Perkins looked at them. The FBI system could do that: another legacy of the war. It wasn’t supposed to be used for domestic surveillance except in situations where terrorists were involved, or an extremely unambiguous threat to innocent life. Even then, under very careful safeguards. Doing so without authorization would be a career-wrecking move, and could possibly put Perkins in jail, unless they were retroactively blessed by success.

Then she sighed again. “You two boys go for a walk and come back in fifteen minutes—I’ll be in enough trouble without letting anyone outside the Bureau see exactly how I’m going to do this. Congress would shut the whole system down in a minute if there was a hint of outsiders getting their hands on it. The ACLU is raising its head again, you know.”

Tom nodded, carefully not smiling—the last thing he wanted to do was disturb a fragile equilibrium of belief. Outside the door, Tully extended a palm and they gave a silent high five, the smaller man grinning like a shark.

“You nearly queered the pitch with that X-Files remark,” Tom said, turning down a stick of Tully’s gum. “God damn you and your hobby.”

“Sorry,” Tully said. “Couldn’t resist. My sense of humor’s gonna be the death of me, someday.”

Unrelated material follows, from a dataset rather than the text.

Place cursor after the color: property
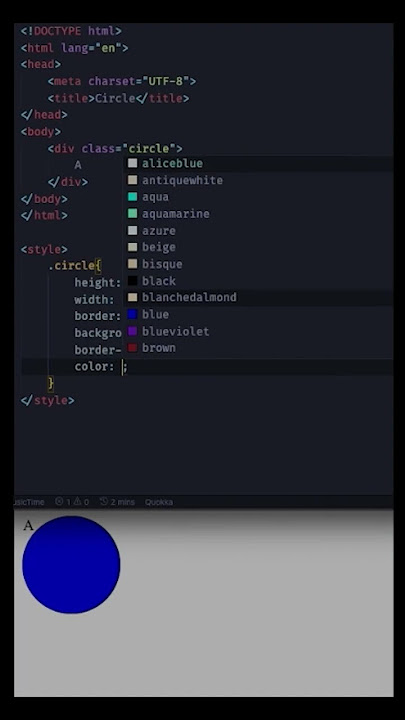[x=123, y=367]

“All right, you sons of bitches,” Perkins said in a growl as she opened the door and beckoned them back inside. “You know what you’ve gone and done now?”

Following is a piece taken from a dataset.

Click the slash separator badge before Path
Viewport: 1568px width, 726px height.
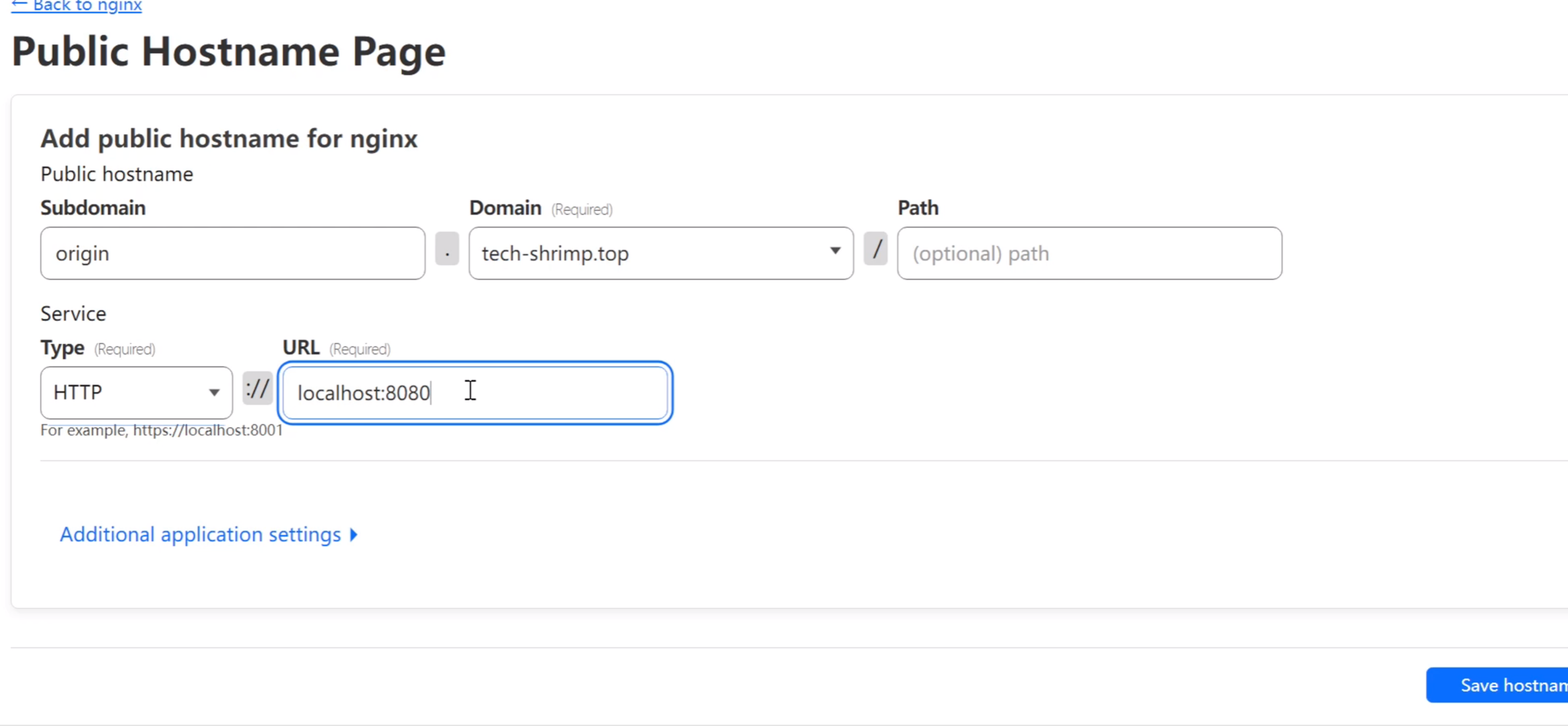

They looked a question at her, and she went on: “You’ve put me in the same goddamned position you were in—believing something I can’t prove. What the hell are we supposed to do, convince the world one friend at a time?”

Tully shrugged. “Sort of slow,” he agreed. “Even for those of you who do have friends.”

You I wouldn’t have believed if you told me shit stinks,” she said. “I’ve got enough to convince me, now, but—”

“What did you get?” Tom asked eagerly.

“I used the identification net,” Perkins said.

She nodded toward her PDA. The FBI had set up the system during the war; computers collating input from retina scanners, fingerprint and voiceprint scanners, and public surveillance cameras running face recognition software and reading things like license plate numbers. It had been extremely useful, but it had also never been popular—there were already calls for dismantling the whole system.

I’ve wished that myself, Tom thought. But it is so damn useful.

“I turned the information into hardcopy and then erased everything I could,” she said. “I’ve got clearance for remote-accessing it, although they’re probably going to restrict that soon. I will catch hell in a month or so, when they review requests and ask for a justification report.”

Her PDA was securely fastened; the printout had been routed through Tom’s machine. And I’m willing to bet several of my favorite organs there’s no data trace back, he thought. Perkins’s name will be recorded at Bureau HQ, but she’s kept us out of it.

“This is recorded movements of your Ms. Rolfe,” the black woman said. “Back as far as we go—some of the early data predates the system; it was collated later.”

“Aha!”

“The early stuff might just be an artifact,” Perkins said, pointing and flipping. “Back then our surveillance net was skimpy—there weren’t nearly so many biometric ID scanners, or face-recognition systems, and they weren’t tied into the national grid the way we set it up in the last part of the war. But the stuff for the later period is good; we’ve had the Bay Area tied up tight as a drum for a while now. Here’s the pattern.”

The dots showed unmistakable clusters. There was a tight grouping around the HQ of the Pacific Open Landscapes League in Berkeley… but only a few near Adrienne Rolfe’s putative address in that city. A massive cluster, dots blurring into black blobs, near the RM&M warehouse complex in south Oakland.

“But now, look at them sorted for time.”

Tom’s breath hissed out between his teeth. Yeah.